■ **WHAT THE TASK ASKS**:
Reproduce word for word every line of the entries from the line containing "How do I perform: Choose" down to the line containing "I will point(1268,45).", including both of those lines.

-------- STORED ROWS

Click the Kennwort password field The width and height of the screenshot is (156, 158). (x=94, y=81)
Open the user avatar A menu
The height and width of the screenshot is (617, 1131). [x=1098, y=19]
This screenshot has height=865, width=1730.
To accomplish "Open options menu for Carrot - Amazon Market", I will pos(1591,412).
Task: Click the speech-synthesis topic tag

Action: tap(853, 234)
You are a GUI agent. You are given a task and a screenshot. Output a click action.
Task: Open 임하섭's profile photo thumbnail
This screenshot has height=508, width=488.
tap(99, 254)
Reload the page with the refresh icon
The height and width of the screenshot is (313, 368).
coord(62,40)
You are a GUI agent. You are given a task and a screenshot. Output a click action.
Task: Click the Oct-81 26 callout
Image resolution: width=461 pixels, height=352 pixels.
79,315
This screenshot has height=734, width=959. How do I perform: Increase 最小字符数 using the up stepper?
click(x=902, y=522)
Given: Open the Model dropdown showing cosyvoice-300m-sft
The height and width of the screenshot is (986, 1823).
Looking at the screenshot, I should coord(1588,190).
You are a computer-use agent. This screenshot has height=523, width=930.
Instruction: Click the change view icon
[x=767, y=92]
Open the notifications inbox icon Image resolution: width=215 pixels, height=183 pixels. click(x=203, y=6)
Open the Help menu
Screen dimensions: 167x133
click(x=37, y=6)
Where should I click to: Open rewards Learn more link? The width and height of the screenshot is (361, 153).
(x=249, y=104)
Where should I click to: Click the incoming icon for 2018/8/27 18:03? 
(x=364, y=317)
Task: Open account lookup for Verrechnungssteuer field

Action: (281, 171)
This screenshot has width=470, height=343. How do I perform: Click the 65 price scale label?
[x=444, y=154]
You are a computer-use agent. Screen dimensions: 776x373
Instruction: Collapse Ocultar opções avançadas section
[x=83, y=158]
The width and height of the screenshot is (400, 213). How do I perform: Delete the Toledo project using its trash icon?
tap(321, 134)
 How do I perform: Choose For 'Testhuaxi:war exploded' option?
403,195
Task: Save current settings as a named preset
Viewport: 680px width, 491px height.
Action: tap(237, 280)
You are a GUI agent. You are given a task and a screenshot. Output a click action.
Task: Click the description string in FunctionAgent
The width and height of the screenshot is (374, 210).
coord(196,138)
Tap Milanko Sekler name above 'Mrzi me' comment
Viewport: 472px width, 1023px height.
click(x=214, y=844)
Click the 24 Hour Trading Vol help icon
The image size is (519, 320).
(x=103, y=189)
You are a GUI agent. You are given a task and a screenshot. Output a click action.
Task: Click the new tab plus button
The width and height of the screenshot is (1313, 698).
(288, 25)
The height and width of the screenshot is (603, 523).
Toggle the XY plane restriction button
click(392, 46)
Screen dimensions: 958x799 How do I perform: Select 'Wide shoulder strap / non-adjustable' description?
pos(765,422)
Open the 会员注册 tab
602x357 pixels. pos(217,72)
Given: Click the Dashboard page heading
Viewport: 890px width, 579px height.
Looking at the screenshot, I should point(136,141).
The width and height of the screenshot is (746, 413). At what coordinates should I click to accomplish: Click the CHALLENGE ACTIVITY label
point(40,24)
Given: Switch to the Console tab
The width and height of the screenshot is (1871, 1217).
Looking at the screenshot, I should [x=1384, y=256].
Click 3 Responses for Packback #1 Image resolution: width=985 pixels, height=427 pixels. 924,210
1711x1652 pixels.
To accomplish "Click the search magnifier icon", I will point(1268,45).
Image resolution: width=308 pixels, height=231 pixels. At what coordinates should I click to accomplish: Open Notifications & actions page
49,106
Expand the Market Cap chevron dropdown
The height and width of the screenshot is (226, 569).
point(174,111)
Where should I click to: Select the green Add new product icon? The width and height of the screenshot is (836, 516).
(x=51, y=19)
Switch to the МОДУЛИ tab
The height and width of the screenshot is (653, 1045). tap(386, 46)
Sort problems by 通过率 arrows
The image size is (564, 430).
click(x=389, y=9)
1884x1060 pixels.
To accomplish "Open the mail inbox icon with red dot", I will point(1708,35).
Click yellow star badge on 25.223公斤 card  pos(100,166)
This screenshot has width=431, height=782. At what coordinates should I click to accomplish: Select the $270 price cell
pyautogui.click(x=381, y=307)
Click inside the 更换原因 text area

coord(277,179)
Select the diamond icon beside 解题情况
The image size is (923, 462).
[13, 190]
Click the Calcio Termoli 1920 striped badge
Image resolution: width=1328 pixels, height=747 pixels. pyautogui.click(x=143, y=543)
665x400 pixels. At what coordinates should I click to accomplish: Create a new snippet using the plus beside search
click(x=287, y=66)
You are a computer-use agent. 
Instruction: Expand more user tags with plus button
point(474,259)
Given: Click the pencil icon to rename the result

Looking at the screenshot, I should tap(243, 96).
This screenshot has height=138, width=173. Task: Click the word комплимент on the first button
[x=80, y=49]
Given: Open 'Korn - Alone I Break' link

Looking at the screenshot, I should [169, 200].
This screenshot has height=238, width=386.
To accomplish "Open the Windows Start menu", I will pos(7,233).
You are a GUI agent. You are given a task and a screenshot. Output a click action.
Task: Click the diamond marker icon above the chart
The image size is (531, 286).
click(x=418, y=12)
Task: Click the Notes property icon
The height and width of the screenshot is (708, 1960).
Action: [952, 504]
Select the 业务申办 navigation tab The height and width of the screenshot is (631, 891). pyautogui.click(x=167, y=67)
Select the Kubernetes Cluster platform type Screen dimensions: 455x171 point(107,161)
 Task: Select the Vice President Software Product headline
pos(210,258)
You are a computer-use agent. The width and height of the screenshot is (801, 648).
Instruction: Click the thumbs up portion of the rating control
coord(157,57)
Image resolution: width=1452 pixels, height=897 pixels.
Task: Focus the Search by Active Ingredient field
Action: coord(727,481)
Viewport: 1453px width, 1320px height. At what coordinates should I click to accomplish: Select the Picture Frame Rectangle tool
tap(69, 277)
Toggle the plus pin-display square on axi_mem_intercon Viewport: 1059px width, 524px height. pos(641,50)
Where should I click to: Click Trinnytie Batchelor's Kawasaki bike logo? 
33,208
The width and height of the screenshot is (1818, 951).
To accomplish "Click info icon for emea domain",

----------------

■ **TASK RESPONSE**:
 How do I perform: Choose For 'Testhuaxi:war exploded' option?
403,195
Task: Save current settings as a named preset
Viewport: 680px width, 491px height.
Action: tap(237, 280)
You are a GUI agent. You are given a task and a screenshot. Output a click action.
Task: Click the description string in FunctionAgent
The width and height of the screenshot is (374, 210).
coord(196,138)
Tap Milanko Sekler name above 'Mrzi me' comment
Viewport: 472px width, 1023px height.
click(x=214, y=844)
Click the 24 Hour Trading Vol help icon
The image size is (519, 320).
(x=103, y=189)
You are a GUI agent. You are given a task and a screenshot. Output a click action.
Task: Click the new tab plus button
The width and height of the screenshot is (1313, 698).
(288, 25)
The height and width of the screenshot is (603, 523).
Toggle the XY plane restriction button
click(392, 46)
Screen dimensions: 958x799 How do I perform: Select 'Wide shoulder strap / non-adjustable' description?
pos(765,422)
Open the 会员注册 tab
602x357 pixels. pos(217,72)
Given: Click the Dashboard page heading
Viewport: 890px width, 579px height.
Looking at the screenshot, I should point(136,141).
The width and height of the screenshot is (746, 413). At what coordinates should I click to accomplish: Click the CHALLENGE ACTIVITY label
point(40,24)
Given: Switch to the Console tab
The width and height of the screenshot is (1871, 1217).
Looking at the screenshot, I should [x=1384, y=256].
Click 3 Responses for Packback #1 Image resolution: width=985 pixels, height=427 pixels. 924,210
1711x1652 pixels.
To accomplish "Click the search magnifier icon", I will point(1268,45).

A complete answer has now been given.